◆ **What to work on**:
Report, as a number alone, how many lines below contain the string "will".

========================================================================

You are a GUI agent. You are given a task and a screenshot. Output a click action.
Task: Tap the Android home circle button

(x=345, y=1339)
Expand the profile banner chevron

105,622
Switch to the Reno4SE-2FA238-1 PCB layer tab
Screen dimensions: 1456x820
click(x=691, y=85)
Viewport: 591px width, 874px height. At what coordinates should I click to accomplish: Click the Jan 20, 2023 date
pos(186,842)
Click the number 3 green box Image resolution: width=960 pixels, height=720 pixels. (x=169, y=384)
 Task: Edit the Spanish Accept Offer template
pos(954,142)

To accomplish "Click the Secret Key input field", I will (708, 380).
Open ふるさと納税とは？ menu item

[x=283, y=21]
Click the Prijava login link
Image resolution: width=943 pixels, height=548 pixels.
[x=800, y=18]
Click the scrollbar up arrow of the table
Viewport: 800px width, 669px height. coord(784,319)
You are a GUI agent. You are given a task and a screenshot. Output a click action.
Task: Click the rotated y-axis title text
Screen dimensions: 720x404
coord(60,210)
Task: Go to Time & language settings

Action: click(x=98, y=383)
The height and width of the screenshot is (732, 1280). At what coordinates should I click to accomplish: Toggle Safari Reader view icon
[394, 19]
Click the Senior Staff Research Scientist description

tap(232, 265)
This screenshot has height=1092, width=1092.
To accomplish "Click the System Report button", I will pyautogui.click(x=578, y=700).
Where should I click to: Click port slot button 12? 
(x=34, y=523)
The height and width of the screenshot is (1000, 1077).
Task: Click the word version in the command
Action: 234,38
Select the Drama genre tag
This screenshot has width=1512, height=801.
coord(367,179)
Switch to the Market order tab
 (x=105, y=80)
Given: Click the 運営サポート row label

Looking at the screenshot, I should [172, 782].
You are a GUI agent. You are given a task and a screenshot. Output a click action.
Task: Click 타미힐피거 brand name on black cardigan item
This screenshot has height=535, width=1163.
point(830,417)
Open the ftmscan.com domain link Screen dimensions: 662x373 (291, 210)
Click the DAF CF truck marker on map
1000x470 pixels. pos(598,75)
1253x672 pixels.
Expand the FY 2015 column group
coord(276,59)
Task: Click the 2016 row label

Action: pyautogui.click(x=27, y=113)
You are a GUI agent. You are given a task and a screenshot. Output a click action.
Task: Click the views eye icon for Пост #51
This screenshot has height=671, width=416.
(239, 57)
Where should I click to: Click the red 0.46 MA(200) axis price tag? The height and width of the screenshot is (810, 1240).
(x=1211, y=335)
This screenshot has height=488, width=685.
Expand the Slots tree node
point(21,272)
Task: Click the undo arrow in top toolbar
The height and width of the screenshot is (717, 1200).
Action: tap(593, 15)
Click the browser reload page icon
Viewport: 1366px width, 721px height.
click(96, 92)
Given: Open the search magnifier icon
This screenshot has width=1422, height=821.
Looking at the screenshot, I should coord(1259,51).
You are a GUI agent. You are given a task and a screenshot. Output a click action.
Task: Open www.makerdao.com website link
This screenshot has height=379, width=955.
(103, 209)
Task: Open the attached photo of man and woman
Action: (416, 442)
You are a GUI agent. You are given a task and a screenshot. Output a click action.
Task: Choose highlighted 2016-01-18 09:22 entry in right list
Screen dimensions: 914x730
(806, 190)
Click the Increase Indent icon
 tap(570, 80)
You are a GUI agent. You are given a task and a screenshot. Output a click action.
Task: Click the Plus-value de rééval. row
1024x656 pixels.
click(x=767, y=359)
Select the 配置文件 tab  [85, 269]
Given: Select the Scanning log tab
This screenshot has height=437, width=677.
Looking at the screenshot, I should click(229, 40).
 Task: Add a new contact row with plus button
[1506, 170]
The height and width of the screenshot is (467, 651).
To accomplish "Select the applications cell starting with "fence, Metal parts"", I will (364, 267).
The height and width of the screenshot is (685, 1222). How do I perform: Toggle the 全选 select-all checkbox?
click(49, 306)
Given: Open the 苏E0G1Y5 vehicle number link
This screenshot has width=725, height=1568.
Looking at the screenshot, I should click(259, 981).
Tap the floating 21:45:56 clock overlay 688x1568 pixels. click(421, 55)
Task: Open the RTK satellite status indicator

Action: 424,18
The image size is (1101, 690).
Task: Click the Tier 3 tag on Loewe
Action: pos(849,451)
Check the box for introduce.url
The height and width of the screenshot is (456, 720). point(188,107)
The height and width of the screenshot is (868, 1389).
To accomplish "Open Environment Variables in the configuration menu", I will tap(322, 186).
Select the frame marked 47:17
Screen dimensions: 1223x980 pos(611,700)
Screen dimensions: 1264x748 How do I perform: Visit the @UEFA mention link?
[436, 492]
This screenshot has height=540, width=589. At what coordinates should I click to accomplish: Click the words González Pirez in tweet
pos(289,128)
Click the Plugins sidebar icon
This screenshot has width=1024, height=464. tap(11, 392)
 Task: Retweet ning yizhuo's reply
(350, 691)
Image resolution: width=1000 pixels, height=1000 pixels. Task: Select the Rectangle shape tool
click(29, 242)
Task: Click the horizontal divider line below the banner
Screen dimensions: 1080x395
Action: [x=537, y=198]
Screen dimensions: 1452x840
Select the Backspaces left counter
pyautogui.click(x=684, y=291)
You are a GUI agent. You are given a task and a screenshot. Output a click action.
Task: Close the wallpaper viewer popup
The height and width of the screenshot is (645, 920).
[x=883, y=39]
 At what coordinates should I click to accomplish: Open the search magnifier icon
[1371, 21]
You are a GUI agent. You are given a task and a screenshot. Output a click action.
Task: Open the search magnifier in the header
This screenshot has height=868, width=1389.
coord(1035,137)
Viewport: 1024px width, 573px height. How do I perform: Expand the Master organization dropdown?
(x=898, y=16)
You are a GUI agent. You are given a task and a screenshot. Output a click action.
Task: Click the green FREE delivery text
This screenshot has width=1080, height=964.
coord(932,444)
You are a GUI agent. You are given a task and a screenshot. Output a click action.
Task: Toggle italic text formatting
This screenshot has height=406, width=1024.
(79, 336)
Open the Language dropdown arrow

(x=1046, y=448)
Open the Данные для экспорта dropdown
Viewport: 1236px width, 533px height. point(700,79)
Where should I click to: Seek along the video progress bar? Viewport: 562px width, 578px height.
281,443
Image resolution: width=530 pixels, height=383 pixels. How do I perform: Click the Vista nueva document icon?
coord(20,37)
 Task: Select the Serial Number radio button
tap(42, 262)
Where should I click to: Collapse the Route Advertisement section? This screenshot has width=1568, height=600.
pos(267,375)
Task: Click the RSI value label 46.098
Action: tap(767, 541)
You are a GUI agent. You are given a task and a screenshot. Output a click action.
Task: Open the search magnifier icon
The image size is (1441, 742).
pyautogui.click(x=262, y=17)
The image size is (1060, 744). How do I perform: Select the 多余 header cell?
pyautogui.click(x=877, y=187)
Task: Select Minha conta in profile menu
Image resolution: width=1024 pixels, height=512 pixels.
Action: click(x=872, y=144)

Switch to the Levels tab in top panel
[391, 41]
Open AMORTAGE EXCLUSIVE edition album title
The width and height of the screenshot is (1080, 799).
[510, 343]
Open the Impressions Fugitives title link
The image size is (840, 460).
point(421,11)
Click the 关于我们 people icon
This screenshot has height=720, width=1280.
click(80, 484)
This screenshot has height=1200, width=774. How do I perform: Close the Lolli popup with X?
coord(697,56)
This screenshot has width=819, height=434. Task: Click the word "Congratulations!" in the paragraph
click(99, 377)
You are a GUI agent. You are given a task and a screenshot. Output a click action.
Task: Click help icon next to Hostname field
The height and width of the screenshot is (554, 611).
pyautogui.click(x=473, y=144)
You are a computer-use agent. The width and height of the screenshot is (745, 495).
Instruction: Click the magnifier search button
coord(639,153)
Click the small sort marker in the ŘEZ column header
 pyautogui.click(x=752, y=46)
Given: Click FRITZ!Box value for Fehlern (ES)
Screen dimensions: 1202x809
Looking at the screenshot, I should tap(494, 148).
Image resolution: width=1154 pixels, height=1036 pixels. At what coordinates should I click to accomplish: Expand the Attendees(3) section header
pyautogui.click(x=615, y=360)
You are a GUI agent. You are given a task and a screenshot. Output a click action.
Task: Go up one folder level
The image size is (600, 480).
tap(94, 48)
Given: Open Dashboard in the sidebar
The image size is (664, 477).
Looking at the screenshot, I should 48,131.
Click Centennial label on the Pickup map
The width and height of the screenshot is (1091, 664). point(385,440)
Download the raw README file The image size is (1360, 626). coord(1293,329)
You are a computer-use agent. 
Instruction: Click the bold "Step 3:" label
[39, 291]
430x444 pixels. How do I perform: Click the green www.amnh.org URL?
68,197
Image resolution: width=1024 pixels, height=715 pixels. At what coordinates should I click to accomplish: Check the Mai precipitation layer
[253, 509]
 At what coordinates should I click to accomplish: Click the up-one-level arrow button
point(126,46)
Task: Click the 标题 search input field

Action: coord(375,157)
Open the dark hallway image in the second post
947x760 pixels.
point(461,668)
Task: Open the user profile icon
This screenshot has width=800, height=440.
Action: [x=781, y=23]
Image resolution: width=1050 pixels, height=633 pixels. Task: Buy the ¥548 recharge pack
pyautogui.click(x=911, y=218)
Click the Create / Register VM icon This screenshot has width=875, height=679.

========================================================================

◆ **Task answer**:
4